中央行動の重点は、毎日新聞がおこなったアンケートに、新衆議院議員のうち83人もが、「日本の核武装を検討すべきだ」と答えていることを重視し、この議員たちに、見解の撤回と被爆体験を聞いてほしいと訴えることでした。
83議員の党派別内訳は、自民に64人、民主17人、公明1人、無所属1人でした。
民主党は、高木義明、柳田稔、山本孝史の3議員への要請に「こんなにたくさん核武装論者がいるとは知らなかった。党内で論議する」と答えました。
公明党の斉藤鉄夫議員は、「本人に十分注意する」と答えました。
東京選出議員では、5人が核武装・改憲検討と答えています。
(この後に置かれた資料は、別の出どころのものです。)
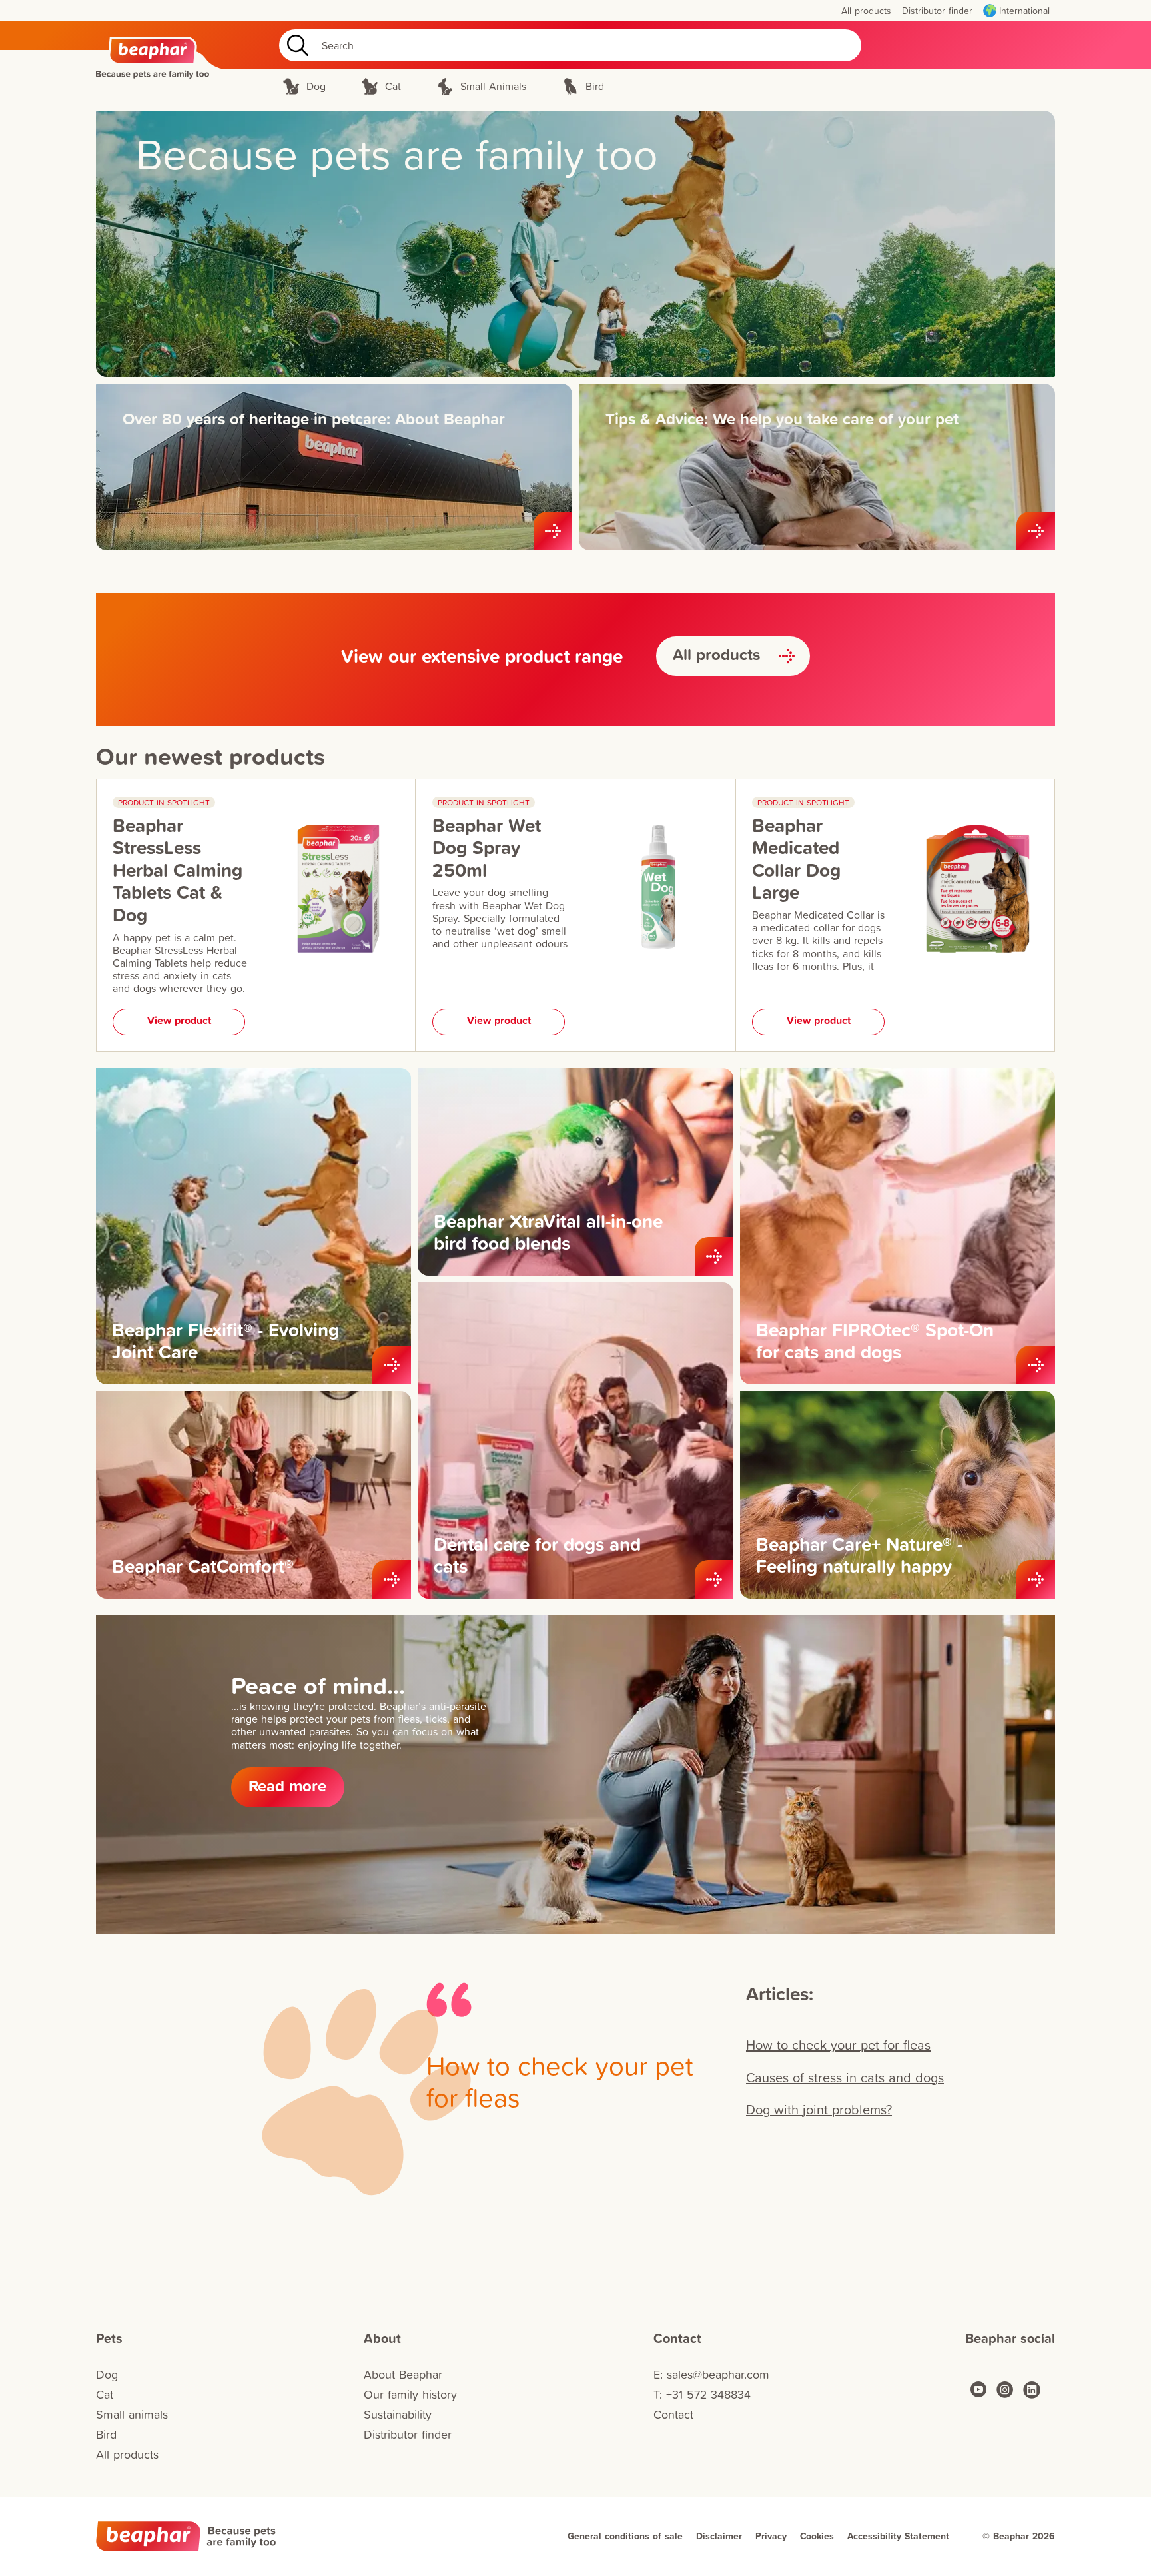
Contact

その1人、民主党の中山義活議員室では、「アンケートは秘書の私が書いた」と答えました。
「核武装容認」議員への要請書の趣旨
毎日新聞2003年11月11日付によると、新衆議院議員の83人が「核武装を検討すべきだ」とアンケートに答えたと報じられ、私たち被爆者は愕然としています。
日本が核武装を検討することは、核戦争の危機を助長し、北朝鮮ばかりでなくアジア諸国に脅威を与えることは疑いありません。
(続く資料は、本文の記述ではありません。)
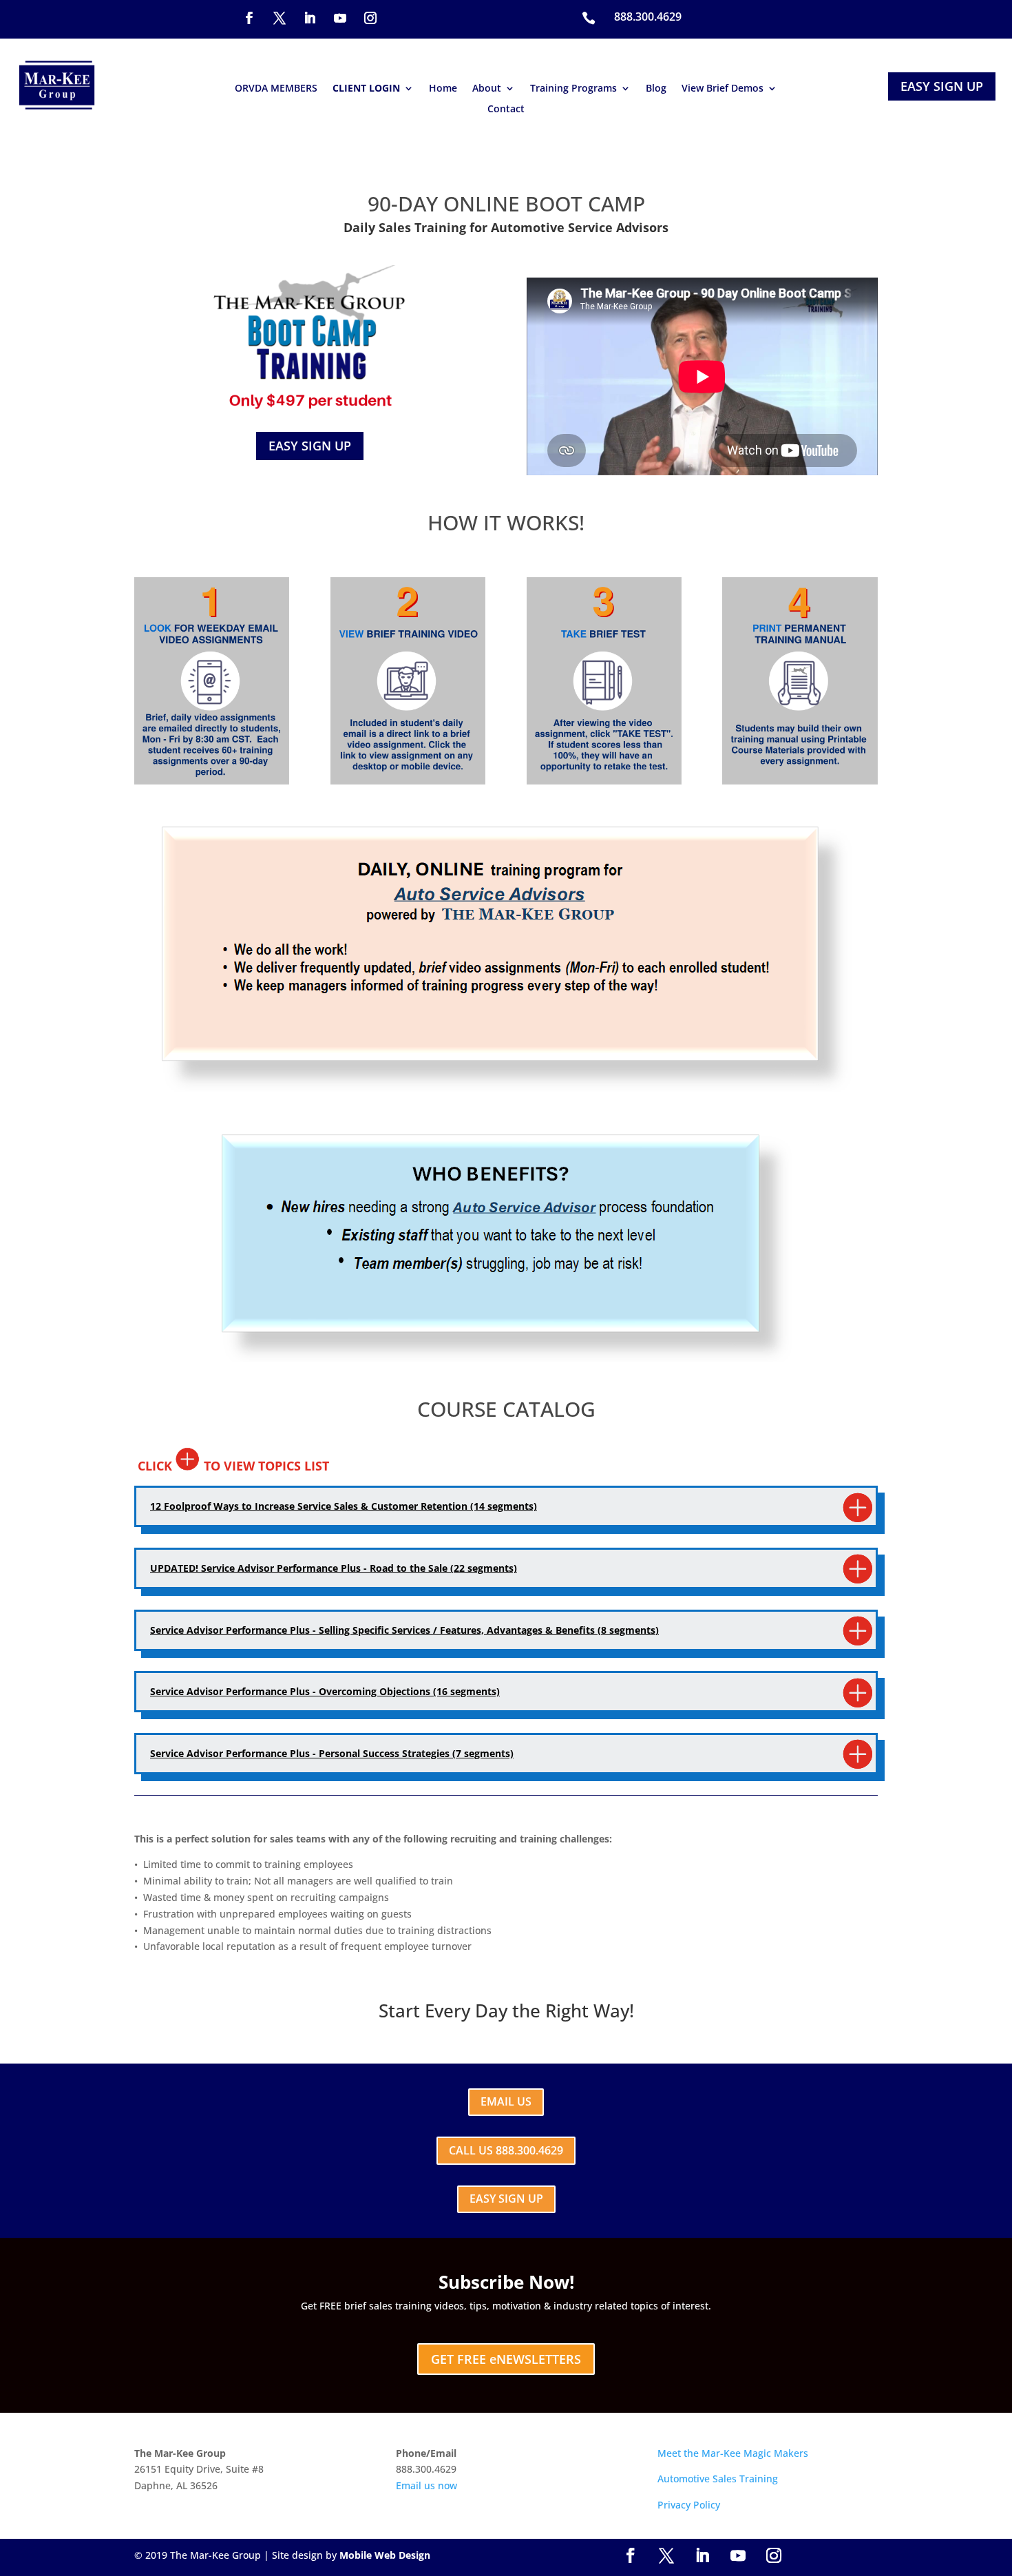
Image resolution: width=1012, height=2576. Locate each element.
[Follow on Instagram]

核兵器は「自衛」の兵器ではなく、人類をほろぼす「悪魔の兵器」です。
広島、長崎の被害がどんなに甚大かつ深刻であるかが知られていないからだと思わざるをえません。
次の要望をします。
- 核武装の見解を撤回してください。
- 被爆者から体験と願いを聞く機会をつくってください。
- 被爆者施策の充実と国家補償の実現に努力してください。
- 北東アジア地域非核化の実現にご尽力ください。
在外被爆者への医療費助成を検討 厚生労働、外務両省に要請
政府要請は、厚生労働省と外務省におこないました。
厚生労働省では、日本被団協の岩佐幹三事務局次長ら11人の要請に、岡山課長補佐らが対応、別項のような前進的な回答がありました。
外務省では、小西悟事務局次長ら5人の要請団に、軍縮局の長岡首席事務官が対応しました。要請項目のほかに、外務省内での「原爆と人間展」の開催を要請しました。
厚生労働省の回答
2003年12月4日の交渉で、厚生労働省が答えた主な回答は次の通りです。
- 原爆死没者への補償は、現行援護法審議でとりあげられなかったので、厚生労働省としてはできない。
- 健康管理手当の更新手続きは、固定疾患については廃止したが、治る病気については全廃することはむずかしい。
- 在外被爆者が現に居住する国で医療を受けた場合、医療費が助成できるようにしたい。手帳を持っていなくても、被爆者であることが確認できればよい。2004年度から実施したい。
- 原爆症認定の審査方針の原因確率は、最新の科学的知見なので変えない。
- 被爆者実態調査については、これまでも国勢調査にあわせてやってきた経過があるし、被爆60年が最後の調査になるかもしれないから検討したい。
- 2世対策については、平成17年度に、放影研がいまやっている2世調査の結果がまとまるので、それを見てから検討する。
- 被爆者健康手帳の死亡時の返還については、都道府県がやることなので一概にいえないが、「無効」の印を押せば、記念に持っていてもいいのではないか。
- 長崎の被爆地拡大で実施されている医療費助成は、現に住んでいる人にだけ。
- 「原爆被害白書」については今はできない。